A person on a motorized unicycle was killed Wednesday morning in a collision with a Recology truck at the notoriously dangerous intersection of Octavia and Oak streets.
The collision happened just before 4 a.m., as NBC Bay Area reports, and the driver of the truck remained at the scene.
The SFPD reported that officers called to the scene found a male "bicyclist" who was pronounced dead at the scene.
The cyclist's name has not been released.
Police gave few details about the incident, but said that impairment on the part of the garbage truck driver was not believed to be a factor.
Anyone who may have witnessed the collision is asked to call the Police Department's tip line at 415-575-4444 or to send a tip by text message to TIP411 with "SFPD" at the start of the message.
Update - Recology has issued a statement about the incident:
We have learned that a Recology collection truck was involved in a collision that resulted in a fatality in the Hayes Valley neighborhood early this morning. Our truck was driving north on Octavia Boulevard when it was struck near the rear of the truck by a motorized unicycle.
Safety is Recology’s paramount priority, and we are deeply saddened by the loss of life in this tragic accident. Our most sincere sympathies go out to the loved ones of the victim.
We have also set up grief counseling for our employees. We are working to fully assist the proper authorities investigating the accident and will defer further comment until their work is completed.
The intersections between Octavia and Fell and Octavia and Oak streets have long been regarded as problematic, ever since the transformation of Octavia Boulevard was completed over a decade ago following the removal of the Central Freeway overpass and Fell Street off-ramp. The intersection of Octavia and Market has also long been regarded as dangerous for both pedestrians and cyclists.

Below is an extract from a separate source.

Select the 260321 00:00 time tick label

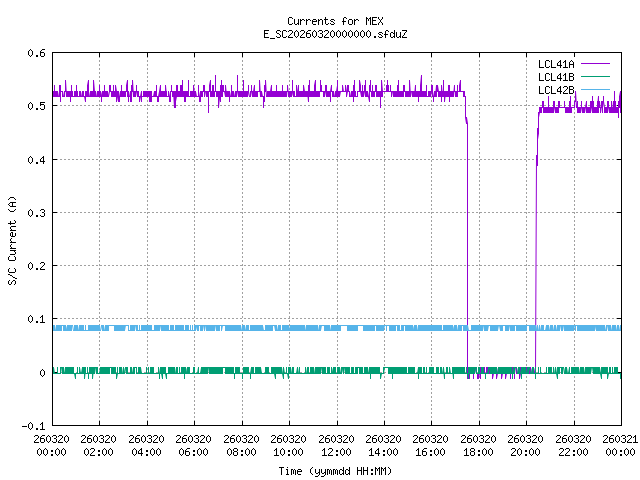(x=620, y=445)
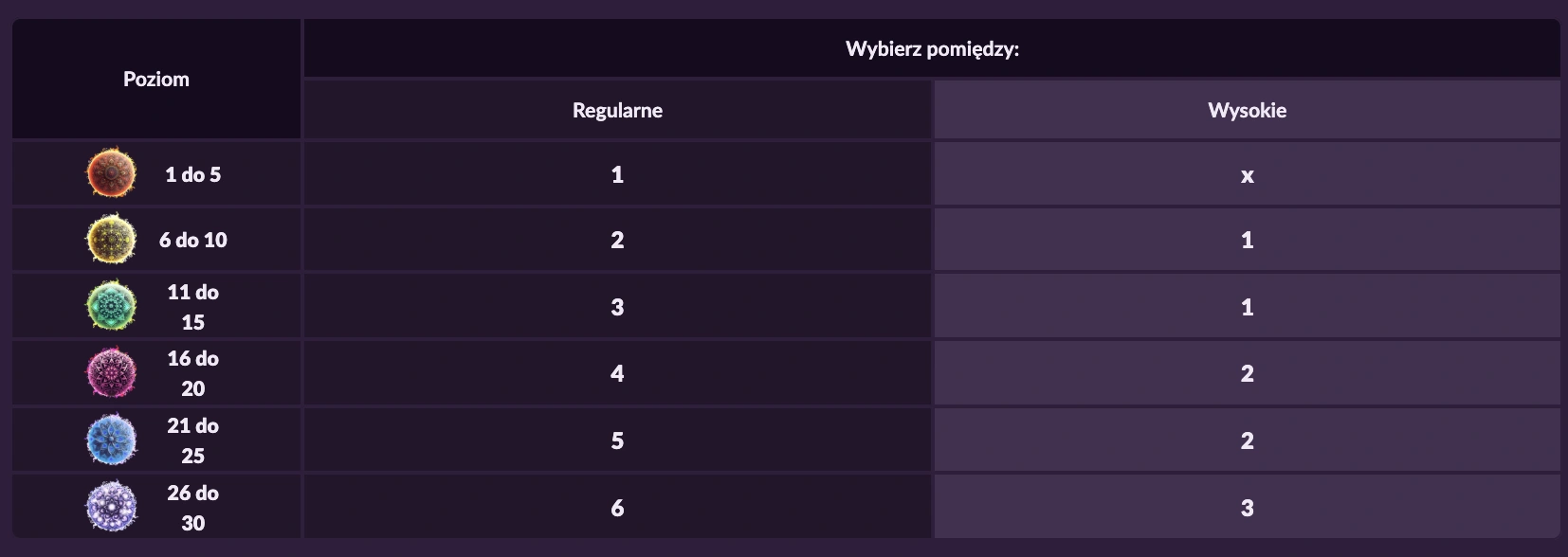The height and width of the screenshot is (557, 1568).
Task: Click the green orb icon for levels 11 do 15
Action: click(112, 306)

A fatal, multi-vehicle crash occurred at Octavia and Oak a decade ago, involving a UCSF shuttle bus and a big-rig carrying a load of cars. That accident was followed by increased debate about the success/failure of the boulevard design, and a UC Berkeley urban planning professor who worked on the project design, Allan Jacobs, would later semi-disown the project saying there were "things that could’ve been done better," and suggesting that traffic-slowing measures he had designed were nixed in the final execution.